RECORDS SHOWN section start
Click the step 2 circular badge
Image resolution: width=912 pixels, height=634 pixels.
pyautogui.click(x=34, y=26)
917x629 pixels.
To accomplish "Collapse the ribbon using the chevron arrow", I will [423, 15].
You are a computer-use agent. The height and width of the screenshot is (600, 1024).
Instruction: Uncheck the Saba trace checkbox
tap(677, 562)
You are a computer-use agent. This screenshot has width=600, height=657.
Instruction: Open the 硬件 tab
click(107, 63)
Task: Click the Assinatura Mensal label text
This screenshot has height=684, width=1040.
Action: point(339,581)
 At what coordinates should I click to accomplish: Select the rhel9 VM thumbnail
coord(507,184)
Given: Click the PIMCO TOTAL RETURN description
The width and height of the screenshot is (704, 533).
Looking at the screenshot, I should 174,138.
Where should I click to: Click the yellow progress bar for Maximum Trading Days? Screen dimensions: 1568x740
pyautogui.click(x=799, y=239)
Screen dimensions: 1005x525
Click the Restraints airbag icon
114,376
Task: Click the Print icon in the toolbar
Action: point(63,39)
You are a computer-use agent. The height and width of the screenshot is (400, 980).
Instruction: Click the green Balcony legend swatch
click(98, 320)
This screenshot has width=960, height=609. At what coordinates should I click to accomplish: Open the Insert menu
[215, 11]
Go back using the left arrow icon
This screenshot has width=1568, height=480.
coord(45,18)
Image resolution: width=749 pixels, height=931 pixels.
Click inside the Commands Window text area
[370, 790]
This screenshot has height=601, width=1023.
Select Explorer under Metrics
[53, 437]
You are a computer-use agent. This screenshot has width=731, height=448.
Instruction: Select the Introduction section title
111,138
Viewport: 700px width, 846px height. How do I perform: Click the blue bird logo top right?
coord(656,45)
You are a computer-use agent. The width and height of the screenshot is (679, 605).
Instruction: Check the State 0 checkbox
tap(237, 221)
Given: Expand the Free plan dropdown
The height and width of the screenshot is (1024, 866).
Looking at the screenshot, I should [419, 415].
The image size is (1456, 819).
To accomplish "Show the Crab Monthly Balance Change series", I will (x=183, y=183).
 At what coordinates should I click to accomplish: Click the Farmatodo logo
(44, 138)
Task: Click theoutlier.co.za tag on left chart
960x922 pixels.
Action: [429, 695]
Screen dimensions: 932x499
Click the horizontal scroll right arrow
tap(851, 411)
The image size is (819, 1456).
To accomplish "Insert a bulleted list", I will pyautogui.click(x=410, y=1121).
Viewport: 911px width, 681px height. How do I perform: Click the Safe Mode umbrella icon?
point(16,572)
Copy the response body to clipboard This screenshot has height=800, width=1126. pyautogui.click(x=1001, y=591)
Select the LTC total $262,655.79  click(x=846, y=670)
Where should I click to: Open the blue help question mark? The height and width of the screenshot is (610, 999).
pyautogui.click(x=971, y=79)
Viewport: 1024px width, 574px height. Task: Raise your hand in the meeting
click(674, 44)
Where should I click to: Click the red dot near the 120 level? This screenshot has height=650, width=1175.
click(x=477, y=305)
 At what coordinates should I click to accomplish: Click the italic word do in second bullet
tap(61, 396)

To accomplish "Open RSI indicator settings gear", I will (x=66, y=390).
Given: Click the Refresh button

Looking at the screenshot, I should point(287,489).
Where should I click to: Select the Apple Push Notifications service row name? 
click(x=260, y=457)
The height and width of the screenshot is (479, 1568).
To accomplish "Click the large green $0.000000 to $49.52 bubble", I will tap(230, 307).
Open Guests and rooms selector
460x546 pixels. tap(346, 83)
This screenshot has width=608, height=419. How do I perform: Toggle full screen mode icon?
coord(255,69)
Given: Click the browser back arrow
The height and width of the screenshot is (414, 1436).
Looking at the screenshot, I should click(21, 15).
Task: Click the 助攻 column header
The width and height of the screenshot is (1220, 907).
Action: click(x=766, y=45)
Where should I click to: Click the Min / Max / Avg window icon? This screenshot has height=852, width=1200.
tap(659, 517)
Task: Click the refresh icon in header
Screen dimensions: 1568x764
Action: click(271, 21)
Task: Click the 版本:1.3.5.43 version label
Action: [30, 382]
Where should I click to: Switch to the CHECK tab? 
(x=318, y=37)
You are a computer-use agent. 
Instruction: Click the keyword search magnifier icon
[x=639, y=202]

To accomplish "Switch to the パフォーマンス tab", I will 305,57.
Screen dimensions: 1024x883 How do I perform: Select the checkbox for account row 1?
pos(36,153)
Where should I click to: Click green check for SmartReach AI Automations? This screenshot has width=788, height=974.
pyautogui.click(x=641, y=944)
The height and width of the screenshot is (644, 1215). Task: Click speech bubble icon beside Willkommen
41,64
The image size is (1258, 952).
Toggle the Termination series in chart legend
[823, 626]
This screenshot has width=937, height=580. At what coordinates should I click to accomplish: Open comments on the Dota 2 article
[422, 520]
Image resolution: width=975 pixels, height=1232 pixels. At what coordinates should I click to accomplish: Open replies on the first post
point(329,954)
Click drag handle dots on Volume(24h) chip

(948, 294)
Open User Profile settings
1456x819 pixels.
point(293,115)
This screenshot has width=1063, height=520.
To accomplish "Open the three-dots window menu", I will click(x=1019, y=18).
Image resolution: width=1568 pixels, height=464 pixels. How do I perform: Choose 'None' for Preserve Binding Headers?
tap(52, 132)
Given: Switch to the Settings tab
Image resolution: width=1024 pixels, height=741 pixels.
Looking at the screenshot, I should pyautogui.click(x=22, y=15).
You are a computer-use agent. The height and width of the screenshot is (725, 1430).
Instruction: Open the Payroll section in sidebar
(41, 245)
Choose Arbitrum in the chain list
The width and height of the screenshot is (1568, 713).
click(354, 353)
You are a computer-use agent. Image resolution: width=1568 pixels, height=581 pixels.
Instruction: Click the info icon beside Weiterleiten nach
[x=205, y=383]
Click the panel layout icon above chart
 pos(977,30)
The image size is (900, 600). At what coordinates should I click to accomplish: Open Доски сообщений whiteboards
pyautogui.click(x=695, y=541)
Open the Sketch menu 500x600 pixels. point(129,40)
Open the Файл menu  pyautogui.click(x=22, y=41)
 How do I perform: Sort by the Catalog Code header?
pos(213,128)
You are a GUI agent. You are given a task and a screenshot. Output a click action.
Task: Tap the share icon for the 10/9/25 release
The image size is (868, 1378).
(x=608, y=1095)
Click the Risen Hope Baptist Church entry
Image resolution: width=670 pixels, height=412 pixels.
RECORDS SHOWN section end
- _WORK TO BE COMPLETED_: Look above for the line holding "Instruction: Uncheck the Saba trace checkbox". Print it and every line after it, exactly, through the line holding "The image size is (1456, 819).".

- _SOLUTION TO THE EXERCISE_:
Instruction: Uncheck the Saba trace checkbox
tap(677, 562)
You are a computer-use agent. This screenshot has width=600, height=657.
Instruction: Open the 硬件 tab
click(107, 63)
Task: Click the Assinatura Mensal label text
This screenshot has height=684, width=1040.
Action: point(339,581)
 At what coordinates should I click to accomplish: Select the rhel9 VM thumbnail
coord(507,184)
Given: Click the PIMCO TOTAL RETURN description
The width and height of the screenshot is (704, 533).
Looking at the screenshot, I should 174,138.
Where should I click to: Click the yellow progress bar for Maximum Trading Days? Screen dimensions: 1568x740
pyautogui.click(x=799, y=239)
Screen dimensions: 1005x525
Click the Restraints airbag icon
114,376
Task: Click the Print icon in the toolbar
Action: point(63,39)
You are a computer-use agent. The height and width of the screenshot is (400, 980).
Instruction: Click the green Balcony legend swatch
click(98, 320)
This screenshot has width=960, height=609. At what coordinates should I click to accomplish: Open the Insert menu
[215, 11]
Go back using the left arrow icon
This screenshot has width=1568, height=480.
coord(45,18)
Image resolution: width=749 pixels, height=931 pixels.
Click inside the Commands Window text area
[370, 790]
This screenshot has height=601, width=1023.
Select Explorer under Metrics
[53, 437]
You are a computer-use agent. This screenshot has width=731, height=448.
Instruction: Select the Introduction section title
111,138
Viewport: 700px width, 846px height. How do I perform: Click the blue bird logo top right?
coord(656,45)
You are a computer-use agent. The width and height of the screenshot is (679, 605).
Instruction: Check the State 0 checkbox
tap(237, 221)
Given: Expand the Free plan dropdown
The height and width of the screenshot is (1024, 866).
Looking at the screenshot, I should [419, 415].
The image size is (1456, 819).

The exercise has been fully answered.